BLOCO DE TEXTO:
____
Debates recentes sobre o conservadorismo tentam entender como ele pode atrair os jovens. Esses debates necessariamente enfatizam o papel liberador do capitalismo — numa referência ao empreendedorismo social inerente aos jovens e seu desejo por enriquecer materialmente — mas acho que eles têm se equivocado de duas formas. Primeiro, vivemos num mundo definido pelo pós-materialismo, focado nos laços espirituais e de comunidade, e por isso o enriquecimento material não pode ser a única motivação para se votar ou agir como conservador. Em segundo lugar, o conservadorismo já atrai cada vez mais os jovens. E o objetivo deste texto é explicar por quê.
____
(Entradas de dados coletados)
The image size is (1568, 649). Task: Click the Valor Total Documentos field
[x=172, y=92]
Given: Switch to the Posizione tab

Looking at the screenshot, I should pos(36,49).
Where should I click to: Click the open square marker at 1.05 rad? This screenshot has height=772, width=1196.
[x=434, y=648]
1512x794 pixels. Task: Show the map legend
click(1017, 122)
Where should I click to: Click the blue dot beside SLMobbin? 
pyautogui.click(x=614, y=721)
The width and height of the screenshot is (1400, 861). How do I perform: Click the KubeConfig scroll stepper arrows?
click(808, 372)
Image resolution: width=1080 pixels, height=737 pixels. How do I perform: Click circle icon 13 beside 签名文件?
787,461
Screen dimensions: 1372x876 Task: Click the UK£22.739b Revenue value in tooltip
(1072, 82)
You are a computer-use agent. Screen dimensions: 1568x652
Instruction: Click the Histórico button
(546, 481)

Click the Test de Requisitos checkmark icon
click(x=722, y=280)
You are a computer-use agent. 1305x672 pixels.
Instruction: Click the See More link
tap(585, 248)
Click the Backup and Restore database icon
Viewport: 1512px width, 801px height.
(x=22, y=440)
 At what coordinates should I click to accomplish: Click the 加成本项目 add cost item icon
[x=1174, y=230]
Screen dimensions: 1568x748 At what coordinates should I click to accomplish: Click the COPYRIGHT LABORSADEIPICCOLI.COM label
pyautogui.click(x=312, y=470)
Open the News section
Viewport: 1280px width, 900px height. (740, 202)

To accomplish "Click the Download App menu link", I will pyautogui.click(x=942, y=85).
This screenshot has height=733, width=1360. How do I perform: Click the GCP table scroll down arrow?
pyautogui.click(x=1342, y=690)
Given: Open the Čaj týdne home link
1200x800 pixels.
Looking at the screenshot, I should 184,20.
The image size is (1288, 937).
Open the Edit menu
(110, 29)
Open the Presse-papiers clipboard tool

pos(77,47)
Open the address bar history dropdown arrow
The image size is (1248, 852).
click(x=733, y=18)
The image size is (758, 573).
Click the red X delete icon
____
PROBLEMA A:
Traduza para o inglês a frase "Em segundo lugar, o conservadorismo já atrai cada vez mais os jovens.", que aparece no texto sobre o conservadorismo.
PROBLEMA B:
Indique se cada afirmação abaixo está de acordo com o texto sobre o conservadorismo e responda sim ou não, citando literalmente as palavras do texto que decidem a questão: (i) o enriquecimento material não pode ser a única motivação para agir como conservador; (ii) o conservadorismo atrai cada vez menos os jovens; (iii) o texto considera corretos os debates recentes sobre o conservadorismo.
PROBLEMA C:
Extraia do texto sobre o conservadorismo o trecho que se inicia com as palavras "Debates recentes sobre" e termina com "explicar por quê.".

RESPOSTA COMPLETA A:
Second, conservatism already attracts young people more and more.

RESPOSTA COMPLETA B:
(i) Sim: "o enriquecimento material não pode ser a única motivação para se votar ou agir como conservador".
(ii) Não: "o conservadorismo já atrai cada vez mais os jovens".
(iii) Não: "acho que eles têm se equivocado de duas formas".

RESPOSTA COMPLETA C:
Debates recentes sobre o conservadorismo tentam entender como ele pode atrair os jovens. Esses debates necessariamente enfatizam o papel liberador do capitalismo — numa referência ao empreendedorismo social inerente aos jovens e seu desejo por enriquecer materialmente — mas acho que eles têm se equivocado de duas formas. Primeiro, vivemos num mundo definido pelo pós-materialismo, focado nos laços espirituais e de comunidade, e por isso o enriquecimento material não pode ser a única motivação para se votar ou agir como conservador. Em segundo lugar, o conservadorismo já atrai cada vez mais os jovens. E o objetivo deste texto é explicar por quê.